What to do:
The copy should hold exactly the lines below from the one that contains "Fixturing (77, 1612)" through the one that contains "Trang chủ (110, 59)" and nothing else, so no pictures.

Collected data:
○ ○ ○ ○ ○ ○ ○

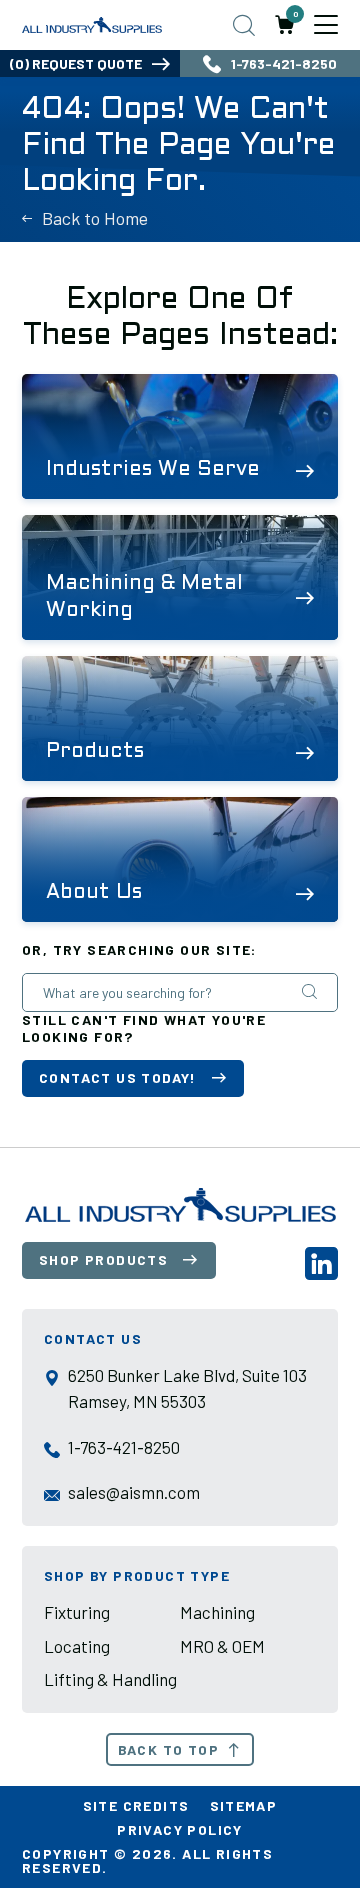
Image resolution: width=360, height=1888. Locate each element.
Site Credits (136, 1805)
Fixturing (77, 1612)
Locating (77, 1646)
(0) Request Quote (76, 63)
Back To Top (168, 1749)
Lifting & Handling (110, 1679)
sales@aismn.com (134, 1492)
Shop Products (103, 1259)
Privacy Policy (180, 1829)
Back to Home (95, 218)
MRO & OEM (222, 1646)
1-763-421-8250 (284, 63)
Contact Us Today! (118, 1077)
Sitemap (244, 1805)
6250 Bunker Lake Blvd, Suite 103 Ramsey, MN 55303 (187, 1388)
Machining (217, 1612)
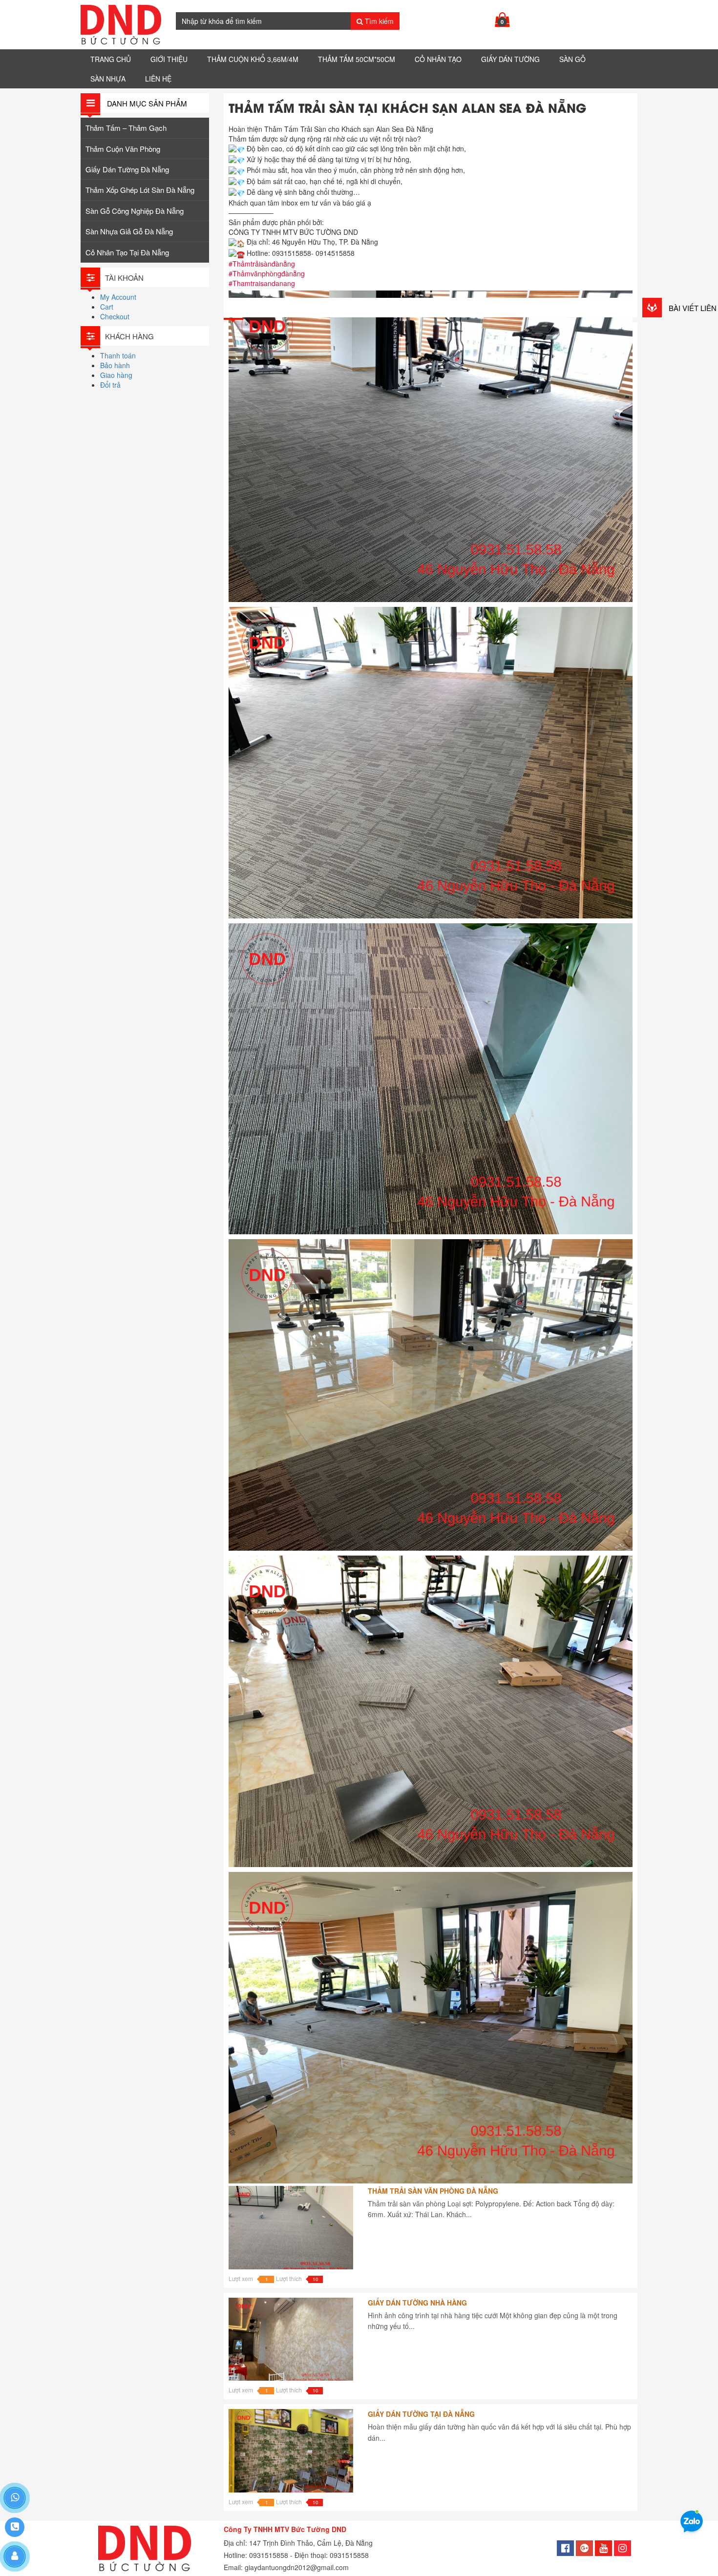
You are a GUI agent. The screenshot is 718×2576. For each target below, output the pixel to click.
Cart (106, 307)
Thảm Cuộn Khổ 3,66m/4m (252, 59)
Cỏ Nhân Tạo (438, 59)
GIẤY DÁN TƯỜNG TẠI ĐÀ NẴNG (421, 2414)
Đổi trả (110, 385)
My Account (118, 297)
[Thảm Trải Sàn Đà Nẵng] (121, 24)
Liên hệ (158, 78)
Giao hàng (116, 375)
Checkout (114, 316)
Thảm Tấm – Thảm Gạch (126, 128)
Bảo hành (115, 365)
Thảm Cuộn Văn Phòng (122, 149)
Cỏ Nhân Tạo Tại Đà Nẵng (127, 252)
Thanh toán (118, 355)
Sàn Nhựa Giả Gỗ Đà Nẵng (129, 231)
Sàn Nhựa (108, 78)
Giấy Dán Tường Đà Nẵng (127, 169)
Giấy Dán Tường (510, 59)
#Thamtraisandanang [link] (262, 283)
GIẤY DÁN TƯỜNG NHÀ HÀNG (417, 2302)
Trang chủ (110, 59)
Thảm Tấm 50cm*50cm (356, 59)
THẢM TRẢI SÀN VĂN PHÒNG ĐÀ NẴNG (433, 2191)
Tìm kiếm (378, 21)
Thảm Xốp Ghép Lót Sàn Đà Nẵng (139, 190)
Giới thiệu (169, 59)
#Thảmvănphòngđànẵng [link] (267, 273)
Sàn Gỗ (572, 59)
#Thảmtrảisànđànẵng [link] (262, 264)
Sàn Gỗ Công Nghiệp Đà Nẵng (134, 211)
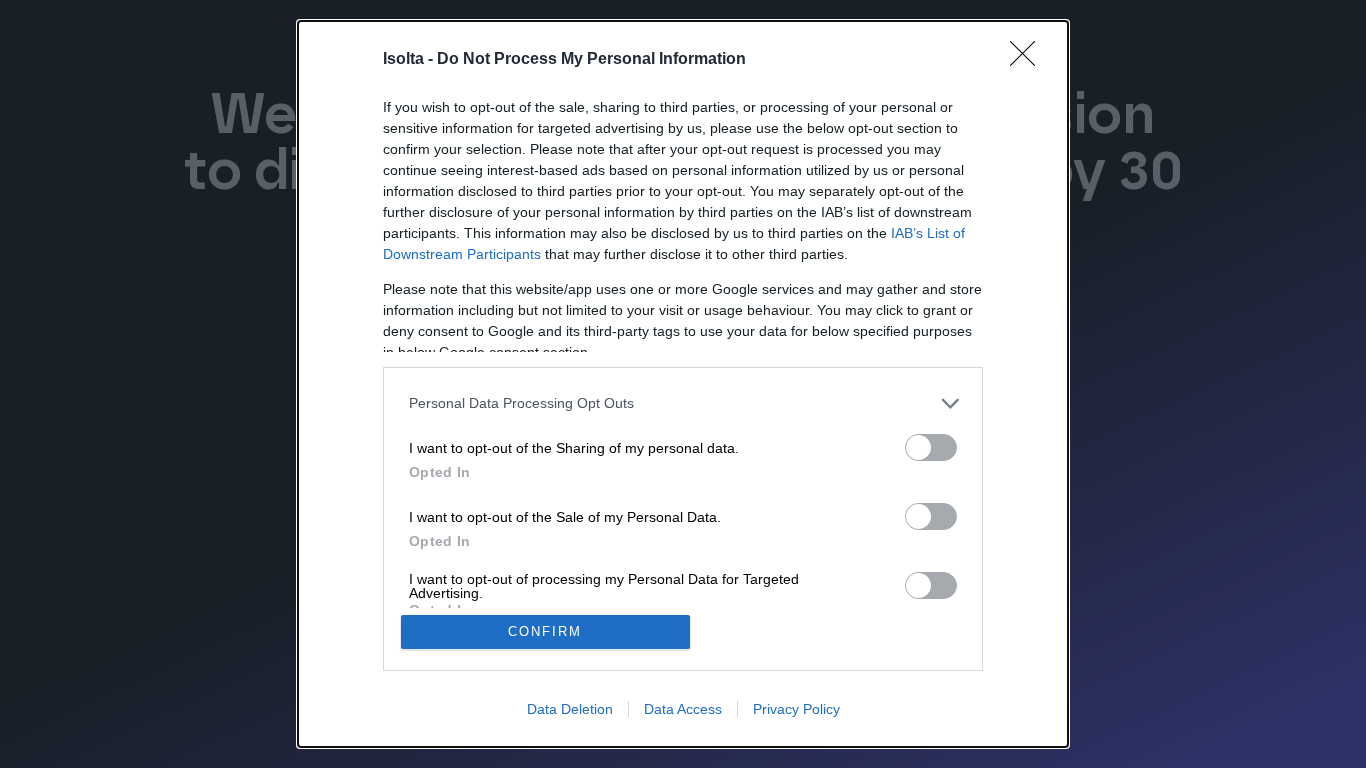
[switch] (931, 447)
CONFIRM (545, 631)
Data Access (683, 709)
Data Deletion (570, 709)
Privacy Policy (796, 709)
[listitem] (683, 403)
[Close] (1029, 60)
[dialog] (683, 384)
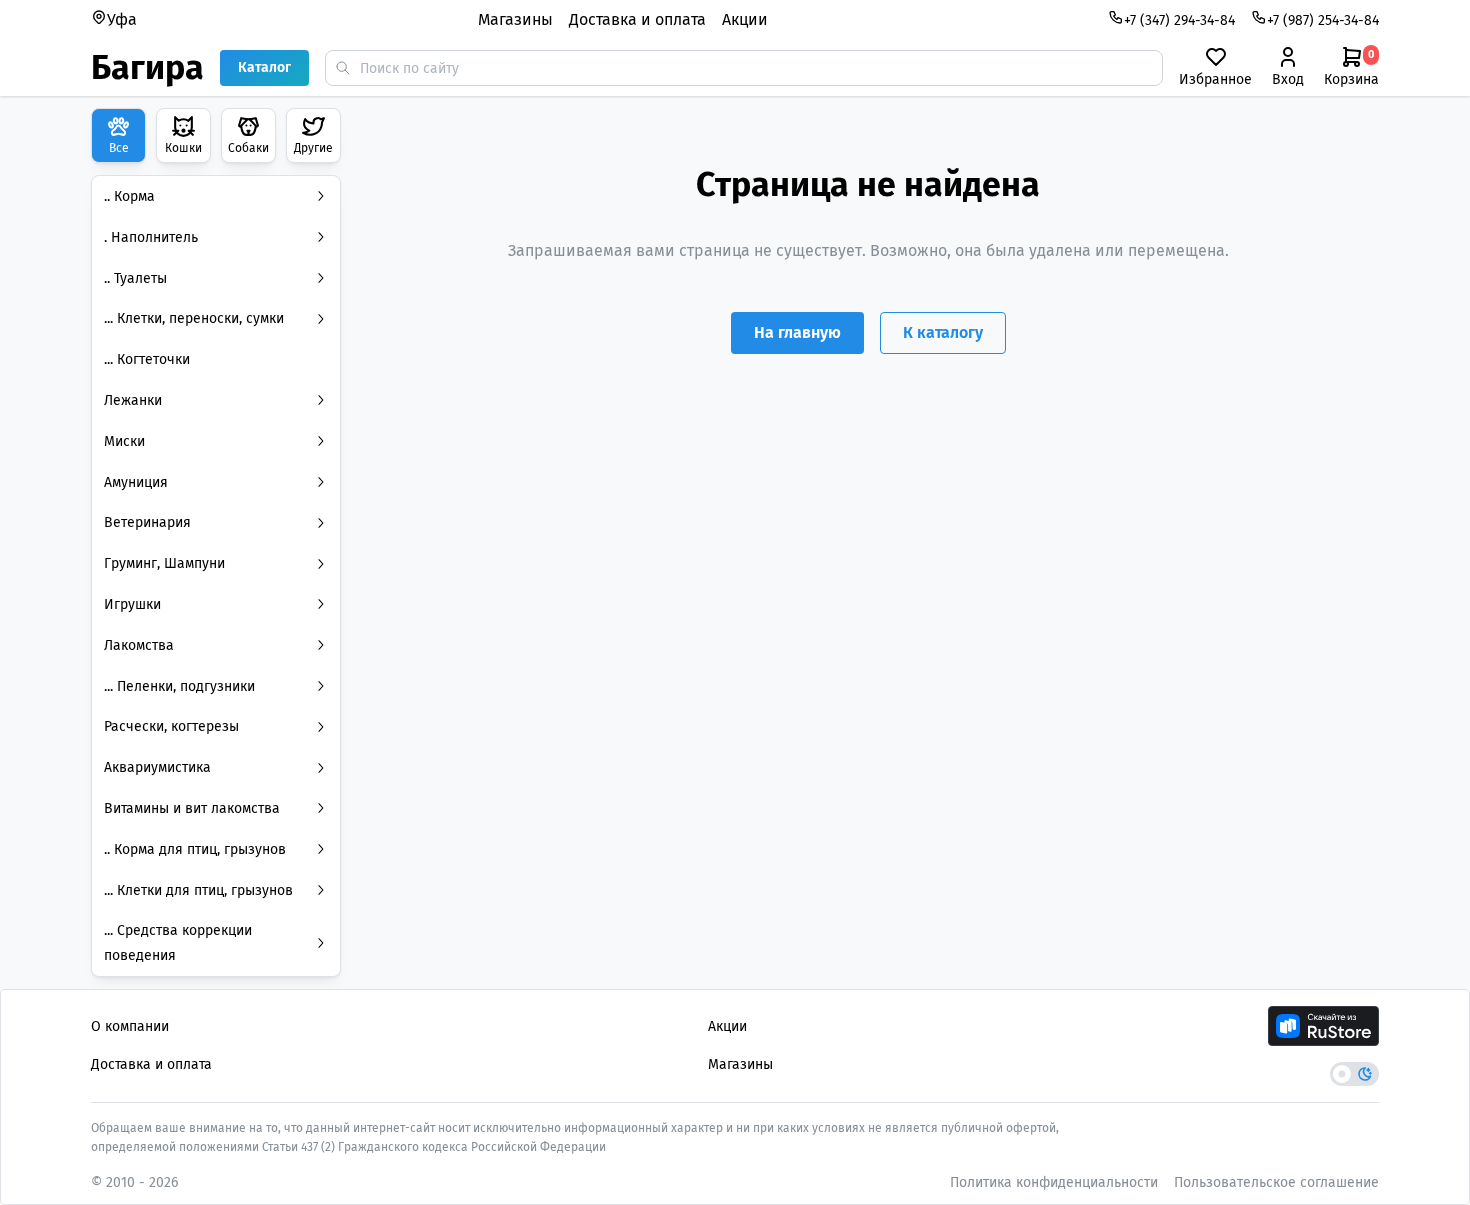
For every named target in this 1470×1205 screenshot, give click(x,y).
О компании (130, 1026)
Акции (745, 19)
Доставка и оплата (637, 19)
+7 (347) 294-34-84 (1179, 20)
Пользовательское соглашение (1276, 1182)
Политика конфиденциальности (1054, 1182)
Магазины (515, 19)
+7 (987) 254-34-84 (1323, 20)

○ ○ ○ ○ ○ ○ ○

Exercise output:
Fixturing (77, 1612)
Locating (77, 1646)
(0) Request Quote (76, 63)
Back To Top (168, 1749)
Lifting & Handling (110, 1679)
sales@aismn.com (134, 1492)
Shop Products (103, 1259)
Privacy Policy (180, 1829)
Back to Home (95, 218)
MRO & OEM (222, 1646)
1-763-421-8250 (284, 63)
Contact Us Today! (118, 1077)
Sitemap (244, 1805)
6250 Bunker Lake Blvd, Suite 103 Ramsey, MN 55303 (187, 1388)
Machining (217, 1612)
You are a GUI agent. The screenshot is 718×2576. For each target below, output the pixel to click.
Cart (106, 307)
Thảm Cuộn Khổ 3,66m/4m (252, 59)
Cỏ Nhân Tạo (438, 59)
GIẤY DÁN TƯỜNG TẠI ĐÀ NẴNG (421, 2414)
Đổi trả (110, 385)
My Account (118, 297)
[Thảm Trải Sàn Đà Nẵng] (121, 24)
Liên hệ (158, 78)
Giao hàng (116, 375)
Checkout (114, 316)
Thảm Tấm – Thảm Gạch (126, 128)
Bảo hành (115, 365)
Thảm Cuộn Văn Phòng (122, 149)
Cỏ Nhân Tạo Tại Đà Nẵng (127, 252)
Thanh toán (118, 355)
Sàn Nhựa Giả Gỗ Đà Nẵng (129, 231)
Sàn Nhựa (108, 78)
Giấy Dán Tường Đà Nẵng (127, 169)
Giấy Dán Tường (510, 59)
#Thamtraisandanang [link] (262, 283)
GIẤY DÁN TƯỜNG NHÀ HÀNG (417, 2302)
Trang chủ (110, 59)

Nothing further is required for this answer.